Quite a few people in the capital market marked Lev Leviev's departure from Bnei Brak to London as a watershed moment, the moment when fortunes turned for the ultra-Orthodox tycoon. In 2008, just before the Great Depression and the Africa-Israel debt settlement, Leviev bought a luxurious mansion in the prestigious Hampstead neighborhood in northwest London, not far from the home of his friend, oligarch Roman Abramovich.
Leviev then paid 35 million pounds, or 252 million shekels, for the sparkling house, and left his modest home in the city of Bnei Brak.
But London was only a stopover.

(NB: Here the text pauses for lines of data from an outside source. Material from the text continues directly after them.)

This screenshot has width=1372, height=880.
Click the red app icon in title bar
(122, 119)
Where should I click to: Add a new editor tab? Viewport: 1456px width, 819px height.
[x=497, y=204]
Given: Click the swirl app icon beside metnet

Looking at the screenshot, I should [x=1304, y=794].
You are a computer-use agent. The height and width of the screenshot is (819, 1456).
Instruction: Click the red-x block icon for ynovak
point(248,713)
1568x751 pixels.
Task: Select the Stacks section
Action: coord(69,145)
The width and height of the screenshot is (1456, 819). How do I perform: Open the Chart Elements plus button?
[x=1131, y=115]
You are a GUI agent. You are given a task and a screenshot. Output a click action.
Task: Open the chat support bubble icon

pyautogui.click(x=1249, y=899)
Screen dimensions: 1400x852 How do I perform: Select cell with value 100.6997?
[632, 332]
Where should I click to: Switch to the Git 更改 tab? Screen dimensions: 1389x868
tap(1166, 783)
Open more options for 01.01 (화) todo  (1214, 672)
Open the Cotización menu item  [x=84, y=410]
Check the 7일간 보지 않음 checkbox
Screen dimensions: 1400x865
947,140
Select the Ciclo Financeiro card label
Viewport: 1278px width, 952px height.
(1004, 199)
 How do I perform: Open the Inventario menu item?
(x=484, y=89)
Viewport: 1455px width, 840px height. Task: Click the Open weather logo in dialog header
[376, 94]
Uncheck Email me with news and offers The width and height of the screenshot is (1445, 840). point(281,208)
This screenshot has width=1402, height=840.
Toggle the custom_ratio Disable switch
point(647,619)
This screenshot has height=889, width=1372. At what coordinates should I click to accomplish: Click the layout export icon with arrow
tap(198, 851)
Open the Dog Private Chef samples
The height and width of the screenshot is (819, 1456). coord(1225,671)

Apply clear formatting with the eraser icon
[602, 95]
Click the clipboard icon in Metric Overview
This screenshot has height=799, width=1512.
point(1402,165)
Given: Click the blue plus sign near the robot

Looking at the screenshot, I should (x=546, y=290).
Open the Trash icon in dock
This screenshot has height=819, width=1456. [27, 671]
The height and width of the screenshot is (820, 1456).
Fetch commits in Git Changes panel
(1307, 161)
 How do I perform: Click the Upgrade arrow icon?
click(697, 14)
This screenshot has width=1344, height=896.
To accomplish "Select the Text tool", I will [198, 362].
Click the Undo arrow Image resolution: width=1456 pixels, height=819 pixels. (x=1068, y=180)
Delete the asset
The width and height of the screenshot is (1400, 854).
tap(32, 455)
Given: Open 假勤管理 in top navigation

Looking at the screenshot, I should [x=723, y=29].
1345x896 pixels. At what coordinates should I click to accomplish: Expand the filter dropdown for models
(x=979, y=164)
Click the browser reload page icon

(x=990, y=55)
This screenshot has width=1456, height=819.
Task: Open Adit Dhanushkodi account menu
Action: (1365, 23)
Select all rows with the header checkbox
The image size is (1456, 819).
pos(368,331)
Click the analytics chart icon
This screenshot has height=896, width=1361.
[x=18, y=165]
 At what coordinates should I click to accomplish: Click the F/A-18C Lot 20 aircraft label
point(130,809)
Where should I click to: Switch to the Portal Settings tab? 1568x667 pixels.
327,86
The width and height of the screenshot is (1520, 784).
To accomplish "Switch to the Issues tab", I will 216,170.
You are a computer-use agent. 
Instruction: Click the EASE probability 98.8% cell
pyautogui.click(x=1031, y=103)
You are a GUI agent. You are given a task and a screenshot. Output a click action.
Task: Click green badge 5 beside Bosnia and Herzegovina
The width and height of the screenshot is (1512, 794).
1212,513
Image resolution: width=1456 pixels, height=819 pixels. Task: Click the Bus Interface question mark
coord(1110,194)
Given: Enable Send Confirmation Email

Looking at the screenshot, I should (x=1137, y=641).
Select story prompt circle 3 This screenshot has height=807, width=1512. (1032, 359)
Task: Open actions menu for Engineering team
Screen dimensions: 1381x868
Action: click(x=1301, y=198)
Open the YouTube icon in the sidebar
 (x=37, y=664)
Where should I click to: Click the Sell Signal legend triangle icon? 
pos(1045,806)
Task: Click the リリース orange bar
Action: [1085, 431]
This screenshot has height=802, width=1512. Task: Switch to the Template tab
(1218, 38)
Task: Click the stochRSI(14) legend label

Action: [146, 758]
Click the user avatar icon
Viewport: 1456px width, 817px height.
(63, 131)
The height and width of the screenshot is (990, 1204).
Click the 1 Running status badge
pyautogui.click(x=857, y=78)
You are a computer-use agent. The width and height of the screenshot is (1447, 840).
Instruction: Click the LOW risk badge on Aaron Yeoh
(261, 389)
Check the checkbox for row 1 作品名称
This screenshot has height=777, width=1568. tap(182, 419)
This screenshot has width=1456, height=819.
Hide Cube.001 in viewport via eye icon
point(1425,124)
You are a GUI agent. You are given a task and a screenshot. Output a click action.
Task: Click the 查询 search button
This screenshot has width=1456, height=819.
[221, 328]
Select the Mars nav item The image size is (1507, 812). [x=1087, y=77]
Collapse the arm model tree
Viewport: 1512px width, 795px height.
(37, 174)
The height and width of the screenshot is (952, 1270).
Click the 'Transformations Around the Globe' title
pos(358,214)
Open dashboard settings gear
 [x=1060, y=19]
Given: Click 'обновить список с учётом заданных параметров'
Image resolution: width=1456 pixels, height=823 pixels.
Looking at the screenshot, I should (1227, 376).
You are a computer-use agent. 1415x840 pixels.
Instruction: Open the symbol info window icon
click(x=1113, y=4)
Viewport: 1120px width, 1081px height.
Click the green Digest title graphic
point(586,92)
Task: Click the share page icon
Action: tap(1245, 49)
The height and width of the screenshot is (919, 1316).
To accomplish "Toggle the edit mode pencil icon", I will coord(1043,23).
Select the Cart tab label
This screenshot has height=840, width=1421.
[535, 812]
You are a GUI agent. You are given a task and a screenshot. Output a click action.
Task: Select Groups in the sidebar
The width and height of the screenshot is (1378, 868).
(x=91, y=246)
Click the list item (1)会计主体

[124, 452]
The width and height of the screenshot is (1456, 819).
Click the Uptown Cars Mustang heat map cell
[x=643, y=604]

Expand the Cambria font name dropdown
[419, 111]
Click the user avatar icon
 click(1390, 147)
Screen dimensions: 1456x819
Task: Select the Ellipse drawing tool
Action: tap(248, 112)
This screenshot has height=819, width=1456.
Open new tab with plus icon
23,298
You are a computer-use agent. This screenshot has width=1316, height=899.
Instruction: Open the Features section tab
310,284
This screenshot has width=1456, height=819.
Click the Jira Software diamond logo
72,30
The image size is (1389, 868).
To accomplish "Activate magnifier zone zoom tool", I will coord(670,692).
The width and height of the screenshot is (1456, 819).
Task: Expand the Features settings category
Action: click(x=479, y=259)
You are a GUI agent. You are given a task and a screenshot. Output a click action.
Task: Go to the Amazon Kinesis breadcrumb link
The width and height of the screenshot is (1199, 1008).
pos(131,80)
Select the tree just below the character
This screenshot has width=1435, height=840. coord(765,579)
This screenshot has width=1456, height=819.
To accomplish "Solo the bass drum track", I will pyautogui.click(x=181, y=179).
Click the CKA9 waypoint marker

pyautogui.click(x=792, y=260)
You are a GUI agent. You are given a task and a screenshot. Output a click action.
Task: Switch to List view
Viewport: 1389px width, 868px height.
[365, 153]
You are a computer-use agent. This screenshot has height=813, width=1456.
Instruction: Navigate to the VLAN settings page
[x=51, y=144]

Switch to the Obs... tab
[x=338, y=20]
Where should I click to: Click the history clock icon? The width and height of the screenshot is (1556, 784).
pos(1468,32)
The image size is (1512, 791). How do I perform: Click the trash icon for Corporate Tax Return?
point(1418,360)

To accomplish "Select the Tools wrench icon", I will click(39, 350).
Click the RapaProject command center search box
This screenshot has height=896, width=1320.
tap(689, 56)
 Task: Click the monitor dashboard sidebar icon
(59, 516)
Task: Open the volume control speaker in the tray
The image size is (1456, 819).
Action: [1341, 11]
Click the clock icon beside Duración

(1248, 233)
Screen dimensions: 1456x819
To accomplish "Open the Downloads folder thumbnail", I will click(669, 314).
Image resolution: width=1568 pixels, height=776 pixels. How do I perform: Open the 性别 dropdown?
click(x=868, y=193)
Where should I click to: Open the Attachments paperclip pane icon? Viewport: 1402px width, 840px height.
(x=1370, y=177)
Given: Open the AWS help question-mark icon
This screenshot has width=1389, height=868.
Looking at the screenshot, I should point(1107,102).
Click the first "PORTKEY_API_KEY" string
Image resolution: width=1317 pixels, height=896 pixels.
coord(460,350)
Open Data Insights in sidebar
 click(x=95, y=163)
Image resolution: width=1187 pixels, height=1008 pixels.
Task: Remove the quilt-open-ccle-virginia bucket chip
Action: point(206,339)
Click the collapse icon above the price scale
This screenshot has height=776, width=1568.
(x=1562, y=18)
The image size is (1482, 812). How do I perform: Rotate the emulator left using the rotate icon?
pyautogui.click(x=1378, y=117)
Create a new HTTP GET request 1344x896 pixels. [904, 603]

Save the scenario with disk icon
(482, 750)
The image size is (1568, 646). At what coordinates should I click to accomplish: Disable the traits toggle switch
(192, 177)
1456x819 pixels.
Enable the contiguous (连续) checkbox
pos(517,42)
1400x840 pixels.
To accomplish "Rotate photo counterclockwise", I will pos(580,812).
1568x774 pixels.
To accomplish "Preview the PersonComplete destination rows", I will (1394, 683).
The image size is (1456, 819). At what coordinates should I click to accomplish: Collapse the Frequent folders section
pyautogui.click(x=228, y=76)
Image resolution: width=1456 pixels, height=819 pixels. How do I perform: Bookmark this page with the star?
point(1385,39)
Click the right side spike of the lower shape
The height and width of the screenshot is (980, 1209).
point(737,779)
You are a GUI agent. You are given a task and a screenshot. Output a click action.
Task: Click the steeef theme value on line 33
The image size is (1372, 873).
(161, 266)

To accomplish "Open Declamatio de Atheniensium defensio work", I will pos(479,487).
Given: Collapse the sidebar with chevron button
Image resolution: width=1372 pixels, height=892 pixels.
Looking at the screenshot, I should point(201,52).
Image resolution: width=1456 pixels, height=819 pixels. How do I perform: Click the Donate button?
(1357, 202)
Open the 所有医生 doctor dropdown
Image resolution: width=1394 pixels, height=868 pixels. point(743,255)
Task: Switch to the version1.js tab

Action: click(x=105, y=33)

At the end of 2006, when Africa Israel's stock was floating in fantastical worlds and everything Leviev touched immediately turned into a sparkling diamond, the Leviev family bought nearly 40 dunams in Savyon from Africa Israel, which he controlled. 23 dunams for Lev and Olga Leviev, and another 8 plots for his 8 children. The total purchase price was 61 million shekels. Zviya, the eldest daughter, had arrived in the prestigious settlement several years earlier and paved the way for her parents and siblings.
The global crisis, and with it the move to London, delayed the plans a bit. Tzvia has since been forced to migrate with her family to Russia, to oversee the huge shopping mall that the company built in Moscow. But construction of the luxurious mansion on Horesh Street in Savyon is slowly being completed, and judging by the frenzy surrounding the construction site, it seems that within a few months Leviev and his family will be able to pack up their belongings in London and return to Israel.